El escultor Alfredo —seguramente lo conoces, pues todos lo conocemos— ganó la
medalla de oro, hizo un viaje a Italia y regresó luego a su patria. Entonces era
joven, y, aunque lo es todavía, siempre tiene unos años más que en aquella
época.
A su regreso fue a visitar una pequeña ciudad de Zelanda. Toda la población
sabía quién era el forastero. Una familia acaudalada dio una fiesta en su honor,
a la que fueron invitadas todas las personas que representaban o poseían algo en
la localidad. Fue un acontecimiento, que no hubo necesidad de pregonar con bombo
y platillos.

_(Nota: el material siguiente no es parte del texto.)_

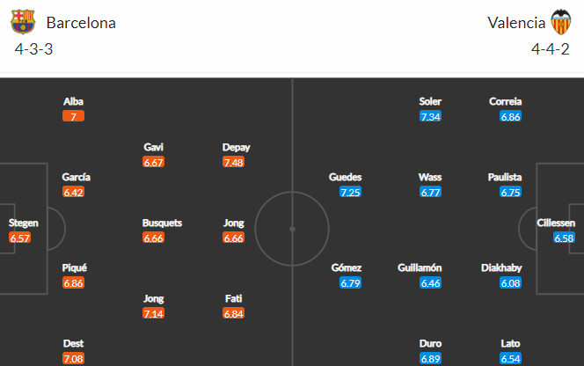Click player Piqué in defense
Viewport: 584px width, 366px height.
tap(75, 267)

Oficiales artesanos e hijos de familias humildes, algunos con sus
padres, contemplaron desde la calle las iluminadas cortinas; el vigilante pudo
imaginar que había allí tertulia, a juzgar por el gentío congregado en la calle.
El aire olía a fiesta, y en el interior de la casa reinaba el regocijo, pues en
ella estaba don Alfredo, el escultor.
Habló, contó, y todos los presentes lo escucharon con gusto y con unción,
principalmente la viuda de un funcionario, ya de cierta edad. Venía a ser como
un papel secante nuevito para todas las palabras de don Alfredo: chupaba
enseguida lo que él decía, y pedía más; era enormemente impresionable e
increíblemente ignorante: un Kaspar Hauser femenino.

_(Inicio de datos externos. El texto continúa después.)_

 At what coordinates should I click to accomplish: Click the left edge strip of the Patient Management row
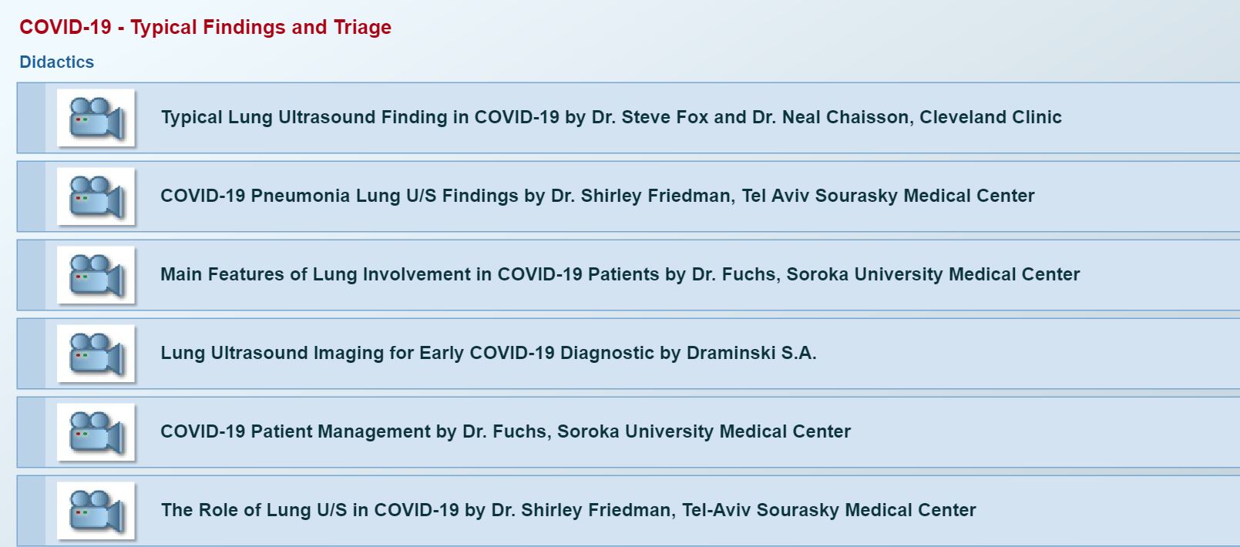coord(32,432)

—Supongo que visitaría Roma —dijo—. Debe ser una ciudad espléndida, con tanto
extranjero como allí acude. ¡Descríbanos Roma! ¿Qué impresión produce cuando se
llega a ella?
—Es muy fácil describirla —dijo el joven escultor—. Hay una gran plaza, con
un obelisco en el centro, un obelisco que tiene cuatro mil años.